I was taking a look at Convolutional Neural Network from CS231n Convolutional Neural Networks for Visual Recognition. In Convolutional Neural Network, the neurons are arranged in 3 dimensions(height, width, depth). I am having trouble with the depth of the CNN. I can't visualize what it is.
In the link they said The CONV layer's parameters consist of a set of learnable filters. Every filter is small spatially (along width and height), but extends through the full depth of the input volume.
For example loook at this picture. Sorry if the image is too crappy.
I can grasp the idea that we take a small area off the image, then compare it with the "Filters". So the filters will be collection of small images? Also they said We will connect each neuron to only a local region of the input volume. The spatial extent of this connectivity is a hyperparameter called the receptive field of the neuron. So is the receptive field has the same dimension as the filters? Also what will be the depth here? And what do we signify using the depth of a CNN?
So, my question mainly is, if i take an image having dimension of [32*32*3] (Lets say i have 50000 of these images, making the dataset [50000*32*32*3]), what shall i choose as its depth and what would it mean by the depth. Also what will be the dimension of the filters?
Also it will be much helpful if anyone can provide some link that gives some intuition on this.
EDIT: So in one part of the tutorial(Real-world example part), it says The Krizhevsky et al. architecture that won the ImageNet challenge in 2012 accepted images of size [227x227x3]. On the first Convolutional Layer, it used neurons with receptive field size F=11, stride S=4 and no zero padding P=0. Since (227 - 11)/4 + 1 = 55, and since the Conv layer had a depth of K=96, the Conv layer output volume had size [55x55x96].
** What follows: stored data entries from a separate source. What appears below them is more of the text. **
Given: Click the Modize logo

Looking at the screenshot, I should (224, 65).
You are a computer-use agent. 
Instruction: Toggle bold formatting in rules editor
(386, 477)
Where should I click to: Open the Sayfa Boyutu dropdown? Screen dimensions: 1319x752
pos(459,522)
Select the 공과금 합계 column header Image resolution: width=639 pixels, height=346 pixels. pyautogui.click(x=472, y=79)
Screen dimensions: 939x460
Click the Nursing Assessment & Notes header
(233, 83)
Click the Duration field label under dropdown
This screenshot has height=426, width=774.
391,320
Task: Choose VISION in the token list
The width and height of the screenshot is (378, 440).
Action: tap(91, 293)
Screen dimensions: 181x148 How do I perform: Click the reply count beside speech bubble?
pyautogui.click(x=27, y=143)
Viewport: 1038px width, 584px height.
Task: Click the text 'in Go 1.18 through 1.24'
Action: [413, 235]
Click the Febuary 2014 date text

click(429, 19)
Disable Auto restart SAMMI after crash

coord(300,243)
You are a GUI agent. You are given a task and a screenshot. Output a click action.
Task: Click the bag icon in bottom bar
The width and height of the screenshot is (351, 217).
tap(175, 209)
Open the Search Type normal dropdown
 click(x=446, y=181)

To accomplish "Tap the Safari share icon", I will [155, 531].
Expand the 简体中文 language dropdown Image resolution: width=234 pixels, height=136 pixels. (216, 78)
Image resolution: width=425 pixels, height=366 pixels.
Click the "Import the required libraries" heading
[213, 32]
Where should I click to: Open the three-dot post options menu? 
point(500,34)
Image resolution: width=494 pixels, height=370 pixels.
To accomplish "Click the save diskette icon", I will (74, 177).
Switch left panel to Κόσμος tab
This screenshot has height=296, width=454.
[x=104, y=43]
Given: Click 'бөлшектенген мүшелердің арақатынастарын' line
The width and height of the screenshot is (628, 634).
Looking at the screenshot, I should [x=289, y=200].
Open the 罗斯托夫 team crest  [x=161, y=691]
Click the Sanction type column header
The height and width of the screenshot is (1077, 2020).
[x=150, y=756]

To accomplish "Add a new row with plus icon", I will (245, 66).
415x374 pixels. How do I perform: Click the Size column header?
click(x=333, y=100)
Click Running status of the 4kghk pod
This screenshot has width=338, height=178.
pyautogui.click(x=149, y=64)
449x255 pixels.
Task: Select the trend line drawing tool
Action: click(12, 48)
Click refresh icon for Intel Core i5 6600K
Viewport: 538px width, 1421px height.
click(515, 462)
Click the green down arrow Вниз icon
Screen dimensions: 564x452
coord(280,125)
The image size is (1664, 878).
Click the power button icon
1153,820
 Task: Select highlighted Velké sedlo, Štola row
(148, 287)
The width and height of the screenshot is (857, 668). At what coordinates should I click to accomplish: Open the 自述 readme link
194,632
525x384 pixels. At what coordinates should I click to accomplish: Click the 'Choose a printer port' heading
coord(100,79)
Here we see the depth is 96. So is depth something that i choose arbitrarily? or something i compute? Also in the example above(Krizhevsky et al) they had 96 depths. So what does it mean by its 96 depths? Also the tutorial stated Every filter is small spatially (along width and height), but extends through the full depth of the input volume.
So that means the depth will be like this? If so then can i assume Depth = Number of Filters?